What the task requires:
Turn the listing below into a numbered list, skipping blank lines and leaving out the pictures.

——

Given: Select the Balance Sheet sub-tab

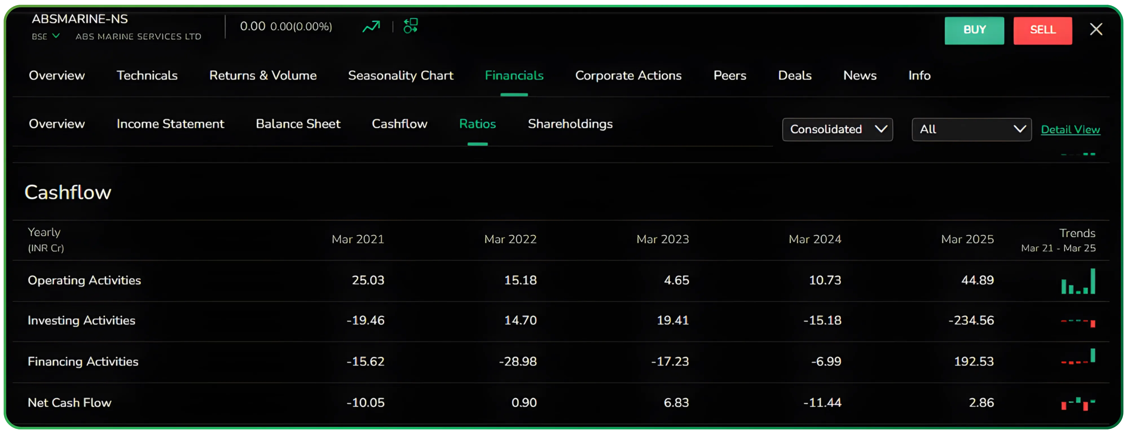Looking at the screenshot, I should pos(298,124).
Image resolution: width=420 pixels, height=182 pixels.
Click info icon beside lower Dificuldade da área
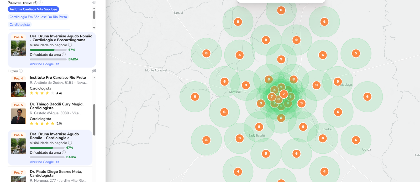(64, 152)
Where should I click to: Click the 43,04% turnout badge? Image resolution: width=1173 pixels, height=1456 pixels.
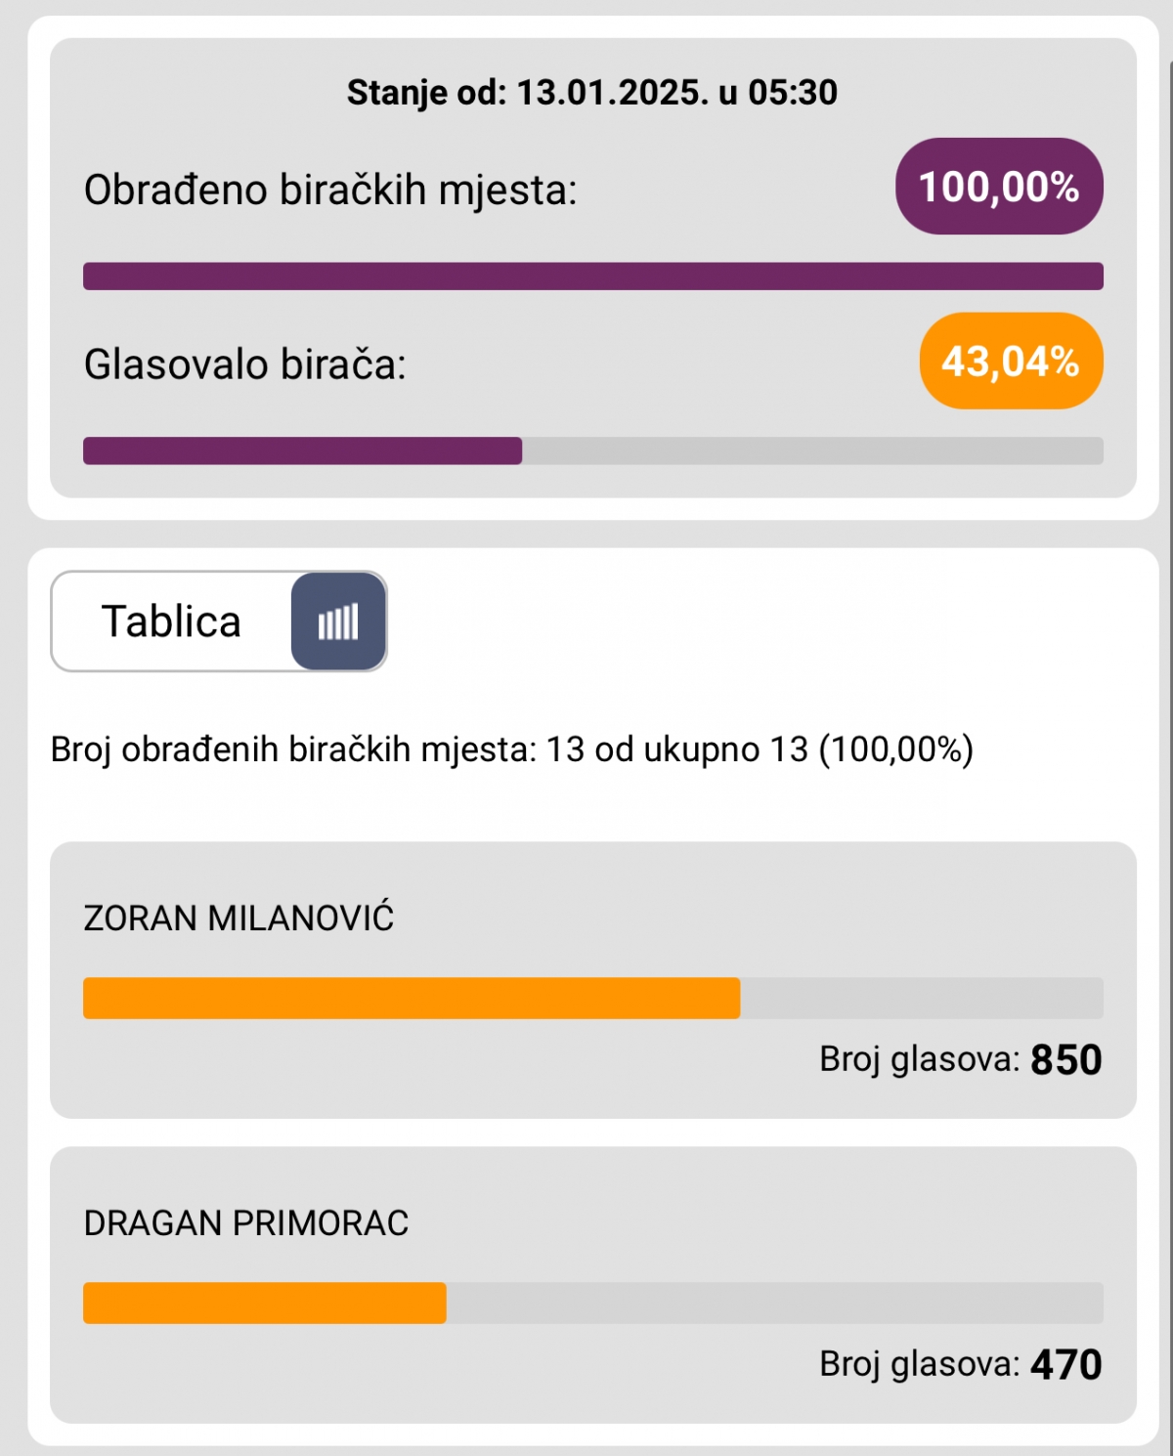click(1011, 362)
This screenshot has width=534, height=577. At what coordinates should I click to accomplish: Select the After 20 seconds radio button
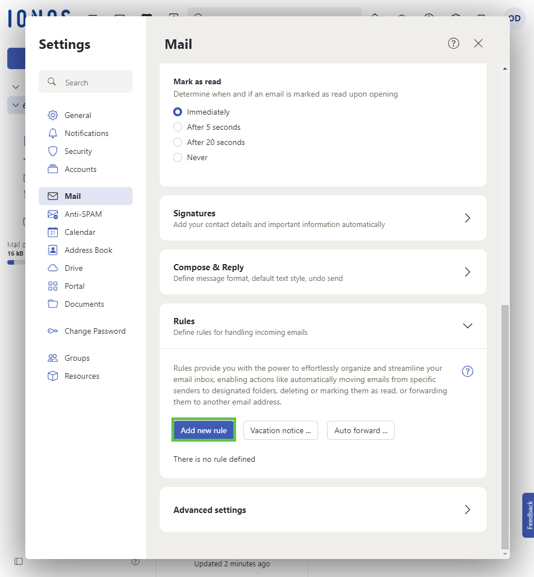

——

Output of the task:
1. Given: Select the Balance Sheet sub-tab
2. Looking at the screenshot, I should pos(298,124).
3. Image resolution: width=420 pixels, height=182 pixels.
4. Click info icon beside lower Dificuldade da área
5. (64, 152)
6. Where should I click to: Click the 43,04% turnout badge? Image resolution: width=1173 pixels, height=1456 pixels.
7. click(1011, 362)
8. This screenshot has width=534, height=577. At what coordinates should I click to accomplish: Select the After 20 seconds radio button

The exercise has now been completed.